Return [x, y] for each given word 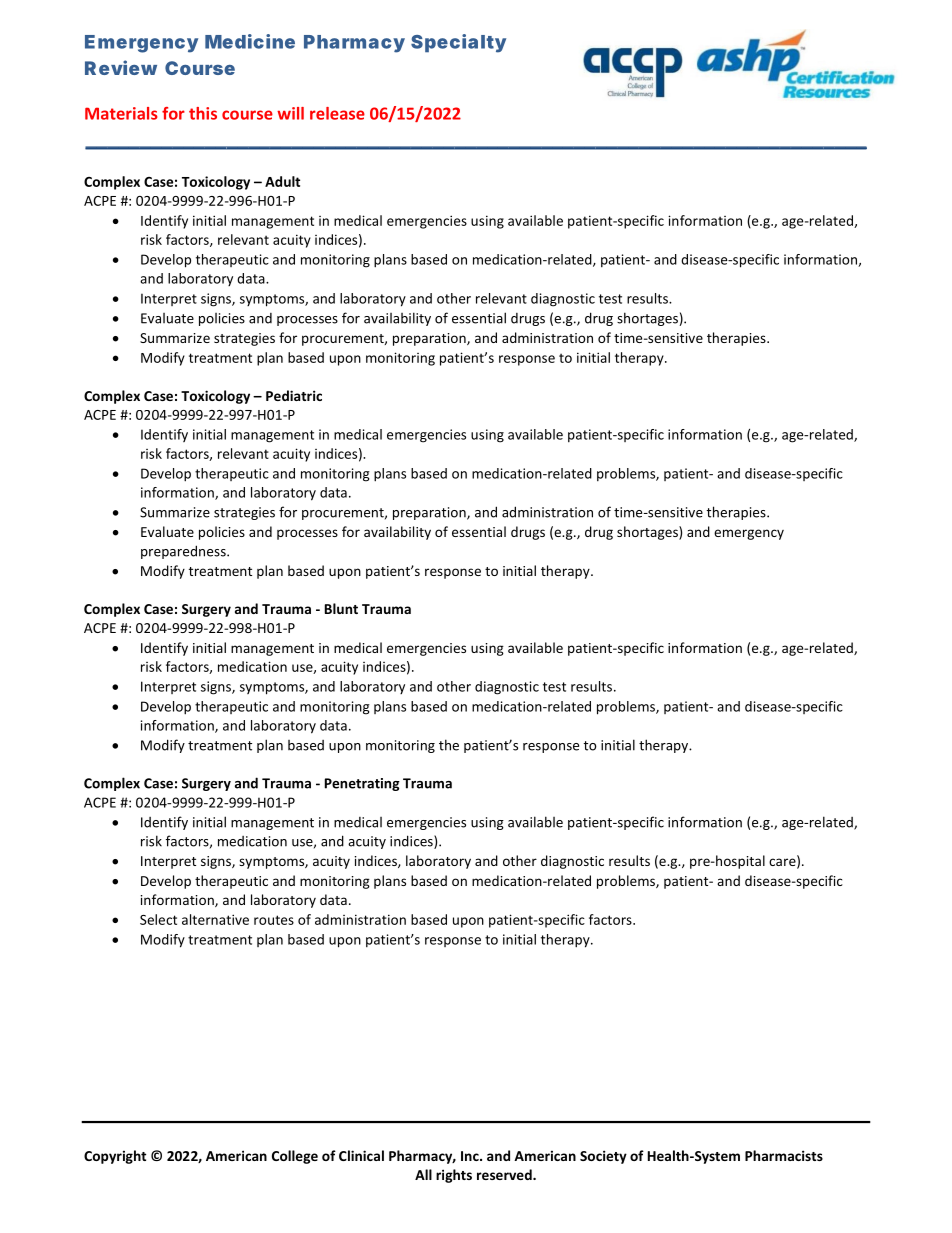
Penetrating [362, 784]
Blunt [341, 608]
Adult [282, 181]
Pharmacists [784, 1155]
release [337, 113]
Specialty [458, 43]
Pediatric [294, 395]
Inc [471, 1156]
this [203, 113]
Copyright [115, 1157]
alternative [215, 919]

---

> _Task instructions_:
Please lay out the records above as a Markdown table with the columns Row and Record text, numbering each non-blank line in order and skipping blank ones. Leave the pictures out.

> _Answer to this task_:
| Row | Record text |
|---|---|
| 1 | Return [x, y] for each given word  |
| 2 | Penetrating [362, 784] |
| 3 | Blunt [341, 608] |
| 4 | Adult [282, 181] |
| 5 | Pharmacists [784, 1155] |
| 6 | release [337, 113] |
| 7 | Specialty [458, 43] |
| 8 | Pediatric [294, 395] |
| 9 | Inc [471, 1156] |
| 10 | this [203, 113] |
| 11 | Copyright [115, 1157] |
| 12 | alternative [215, 919] |